The seeker-sensitive movement isn’t the only camp in the Body of Christ that has failed to appreciate the importance of do-it-yourself “spiritual practices.” In recent years, Full Gospel churches have paid homage to the American-style seeker-sensitive church growth scheme. They would do well to revisit their spiritual roots, ditch the crass professionalism, and re-establish the old Pentecostal tradition of public testimonies (among other things).
Your last sentence is so powerful that I took the liberty to copy and paste it here with one minor change.
“They(We) would do well to revisit their(our) spiritual roots, ditch the crass professionalism, and re-establish the old Pentecostal tradition of public testimonies (among other things).
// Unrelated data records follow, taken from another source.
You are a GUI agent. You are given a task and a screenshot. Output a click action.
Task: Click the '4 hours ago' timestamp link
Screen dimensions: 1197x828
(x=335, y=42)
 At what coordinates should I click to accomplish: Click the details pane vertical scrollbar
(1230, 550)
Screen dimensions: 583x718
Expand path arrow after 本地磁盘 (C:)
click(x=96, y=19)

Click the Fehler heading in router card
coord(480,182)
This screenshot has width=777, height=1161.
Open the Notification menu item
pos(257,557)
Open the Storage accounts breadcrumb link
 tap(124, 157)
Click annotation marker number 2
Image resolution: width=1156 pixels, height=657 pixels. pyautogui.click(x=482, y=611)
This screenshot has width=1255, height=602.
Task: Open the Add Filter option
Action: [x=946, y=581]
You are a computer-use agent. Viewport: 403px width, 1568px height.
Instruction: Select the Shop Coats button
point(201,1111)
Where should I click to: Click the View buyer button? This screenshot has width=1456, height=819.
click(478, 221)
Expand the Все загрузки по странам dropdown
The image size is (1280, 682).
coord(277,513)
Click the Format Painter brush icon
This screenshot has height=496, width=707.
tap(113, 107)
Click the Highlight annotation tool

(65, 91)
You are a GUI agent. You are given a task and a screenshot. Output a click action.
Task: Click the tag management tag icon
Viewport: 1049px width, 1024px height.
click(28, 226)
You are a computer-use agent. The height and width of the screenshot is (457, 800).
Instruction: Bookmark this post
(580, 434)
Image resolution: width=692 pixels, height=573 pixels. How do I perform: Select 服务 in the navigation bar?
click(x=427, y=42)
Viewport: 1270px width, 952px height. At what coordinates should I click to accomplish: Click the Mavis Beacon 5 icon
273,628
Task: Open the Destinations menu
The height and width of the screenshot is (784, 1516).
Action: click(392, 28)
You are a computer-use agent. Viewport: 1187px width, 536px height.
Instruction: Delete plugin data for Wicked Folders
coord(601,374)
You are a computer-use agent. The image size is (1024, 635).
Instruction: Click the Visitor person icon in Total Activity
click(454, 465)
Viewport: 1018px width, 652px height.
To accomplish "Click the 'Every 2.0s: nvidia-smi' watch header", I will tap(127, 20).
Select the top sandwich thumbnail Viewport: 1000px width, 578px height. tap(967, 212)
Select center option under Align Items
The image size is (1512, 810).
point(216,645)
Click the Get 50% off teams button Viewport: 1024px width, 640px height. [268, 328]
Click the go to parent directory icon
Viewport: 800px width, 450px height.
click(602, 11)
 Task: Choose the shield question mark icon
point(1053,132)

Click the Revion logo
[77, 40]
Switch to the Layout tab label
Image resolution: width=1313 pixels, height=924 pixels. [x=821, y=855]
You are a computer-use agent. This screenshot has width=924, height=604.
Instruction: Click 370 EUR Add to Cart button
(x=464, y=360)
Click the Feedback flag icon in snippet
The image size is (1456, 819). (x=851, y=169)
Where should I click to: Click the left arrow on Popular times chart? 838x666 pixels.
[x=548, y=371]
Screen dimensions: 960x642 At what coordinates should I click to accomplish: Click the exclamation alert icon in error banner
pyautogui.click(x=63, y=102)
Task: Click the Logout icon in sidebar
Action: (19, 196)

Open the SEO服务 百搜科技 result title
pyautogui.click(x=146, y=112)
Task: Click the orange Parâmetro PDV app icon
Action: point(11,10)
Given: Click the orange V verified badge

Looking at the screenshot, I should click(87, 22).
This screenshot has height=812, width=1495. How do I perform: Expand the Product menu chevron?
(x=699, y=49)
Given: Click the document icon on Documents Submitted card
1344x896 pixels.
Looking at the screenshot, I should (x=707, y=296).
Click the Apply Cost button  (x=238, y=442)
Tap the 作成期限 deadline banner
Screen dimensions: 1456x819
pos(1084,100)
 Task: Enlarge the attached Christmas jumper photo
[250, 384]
As I see it our “spiritual roots” was a deep desire to have the fullness of the Holy Spirit just like it was in the book of Acts. The “seeker sensitive” person of the early days of Pentecostalism was focused on seeking God and being sensitive to His Spirit even if it meant forsaking everything else. Early Pentecostals wanted the reality of the Book of Acts so much they did not care if it offended anyone. Being criticized for what they believed or how they acted was of no concern. They just wanted to be sensitive to the moving of the Holy Spirit.
I believe that people are beginning to realize there must be more to serving God than a cute weekly(or is it weakly) sermon. They are hungry for more and when people get hungry for God guess what happens.
Larry, thanks for the comment and I like your edit (wish I had originally written it that way).
You crack me up with your comments:
“…we believe that their high-fives might be more of the kettles calling the pot black.”
and
“…but it thoroughly munched the pastor’s razzmatazz sermon.”
Well struck. Very well struck.
When a pastor makes church growth the prime and the ultimate aim of ministry, anything that doesn’t have direct impact on attracting seats to the seats is doomed to the same fate as the rotary phone. Lay participation in the service, like testimonies and spiritual gifts, may be edifying to the saints but aren’t seen as attractive to the less than saints. Can we do ought but err when we take as under our purview that which belongs to God alone: one plants, another waters, but God makes it grow?
slw, the irony is that if the Gospel is preached and the Spirit is indeed moving, the church will grow. It takes more of a little wild fire than Harvard marketing principles, however.
The Gospels and the Acts of the Apostles records many instances of how miracles had a great impact on the unbeliever, so much that many became followers of Jesus.
And whatever happened to “tongues being a sign to the unbeliever?”
(I Cor. 14.22)
What a bill of goods someone sold the modern day church…to think that we could substitute God’s ways for our ways.
AmeriKan,
Thanks for the comment. Ironically, tongues is on our podcast menu (a little way down the road).